2024-09-06 マサチューセッツ工科大学(MIT)
<関連情報>
- https://news.mit.edu/2024/new-filtration-material-could-remove-long-lasting-water-chemicals-0906
- https://pubs.acs.org/doi/full/10.1021/acsnano.4c07409
蛋白質-多糖類ナノフィブリルを直接集合させ、新興汚染物質浄化用の膜を作製する Directed Assembly of Proteinaceous–Polysaccharide Nanofibrils to Fabricate Membranes for Emerging Contaminant Remediation
Yilin Zhang,Hui Sun,Yunteng Cao,Maxwell J. Kalinowski,Meng Li,and Benedetto Marelli
ACS Nano Published: August 27, 2024
DOI:https://doi.org/10.1021/acsnano.4c07409
Abstract
Emerging contaminants, including per- and polyfluoroalkyl substances and heavy metals, are threatening the health of humans and ecosystems. Their removal from the environment remains challenging. Here, we designed silk fibroin–cellulose nanocrystal (silk-CNC) nanofibrillar and nanoporous membranes for emerging contaminant remediation. The protein–polysaccharide nanofibrils were fabricated by templating the assembly of silk fibroin using CNCs. Silk fibroin polymorphic nature combined with surface charge modulation of CNCs produced cationic silk-CNC(+) and anionic silk-CNC(−) nanofibrils that can target a broad spectrum of contaminants. Silk-CNC(+) nanofibrils and membranes exhibited antimicrobial properties and captured both short-chain heptafluorobutyric acid, perfluorobutanesulfonic acid, and long-chain perfluorooctanoic acid by virtue of hydrophobic attraction from β-sheeted silk fibroin and electrostatic interactions with CNC(+).
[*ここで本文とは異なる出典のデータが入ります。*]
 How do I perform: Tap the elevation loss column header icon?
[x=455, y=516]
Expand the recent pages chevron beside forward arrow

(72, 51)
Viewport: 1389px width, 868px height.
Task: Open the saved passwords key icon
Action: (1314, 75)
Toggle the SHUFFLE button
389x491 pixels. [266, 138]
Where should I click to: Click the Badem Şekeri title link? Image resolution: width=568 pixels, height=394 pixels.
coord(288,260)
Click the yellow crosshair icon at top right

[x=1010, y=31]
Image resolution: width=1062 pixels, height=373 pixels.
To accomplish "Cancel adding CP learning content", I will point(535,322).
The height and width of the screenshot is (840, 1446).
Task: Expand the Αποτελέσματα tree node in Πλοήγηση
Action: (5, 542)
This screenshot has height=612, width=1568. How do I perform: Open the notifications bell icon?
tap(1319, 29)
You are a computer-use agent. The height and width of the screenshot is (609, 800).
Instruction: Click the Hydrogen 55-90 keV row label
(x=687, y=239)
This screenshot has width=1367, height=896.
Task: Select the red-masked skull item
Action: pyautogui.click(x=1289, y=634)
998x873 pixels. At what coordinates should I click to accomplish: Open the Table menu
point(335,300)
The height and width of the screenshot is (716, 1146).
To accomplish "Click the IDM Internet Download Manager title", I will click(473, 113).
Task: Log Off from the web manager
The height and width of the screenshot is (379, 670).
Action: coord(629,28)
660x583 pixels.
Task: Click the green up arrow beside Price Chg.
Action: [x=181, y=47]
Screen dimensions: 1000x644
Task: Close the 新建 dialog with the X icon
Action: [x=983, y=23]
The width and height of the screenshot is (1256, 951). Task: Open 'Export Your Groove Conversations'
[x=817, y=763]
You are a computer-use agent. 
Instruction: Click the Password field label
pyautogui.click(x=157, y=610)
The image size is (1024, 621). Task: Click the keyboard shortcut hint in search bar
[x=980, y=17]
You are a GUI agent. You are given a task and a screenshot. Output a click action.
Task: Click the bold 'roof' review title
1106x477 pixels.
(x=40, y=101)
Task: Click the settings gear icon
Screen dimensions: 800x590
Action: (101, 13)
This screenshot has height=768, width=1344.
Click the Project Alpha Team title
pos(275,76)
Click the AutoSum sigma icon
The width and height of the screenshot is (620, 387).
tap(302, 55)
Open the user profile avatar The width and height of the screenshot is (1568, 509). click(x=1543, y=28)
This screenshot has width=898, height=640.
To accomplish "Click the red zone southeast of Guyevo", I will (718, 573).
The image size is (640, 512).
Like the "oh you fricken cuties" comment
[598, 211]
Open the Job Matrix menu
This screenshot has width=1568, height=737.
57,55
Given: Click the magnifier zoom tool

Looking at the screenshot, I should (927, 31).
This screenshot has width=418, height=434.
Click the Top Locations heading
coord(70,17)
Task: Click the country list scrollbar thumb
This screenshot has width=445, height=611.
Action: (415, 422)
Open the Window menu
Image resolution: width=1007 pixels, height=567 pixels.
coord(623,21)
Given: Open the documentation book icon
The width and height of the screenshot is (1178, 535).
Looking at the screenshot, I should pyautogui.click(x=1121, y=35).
Silk-CNC(−) provided the opportunity to target cations such as heavy metal cocontaminants. The nanofabrication of biopolymer-based membranes combines high performance with environmentally benign and cost-effective removal of emerging contaminants for water purification, wastewater treatment, and remediation.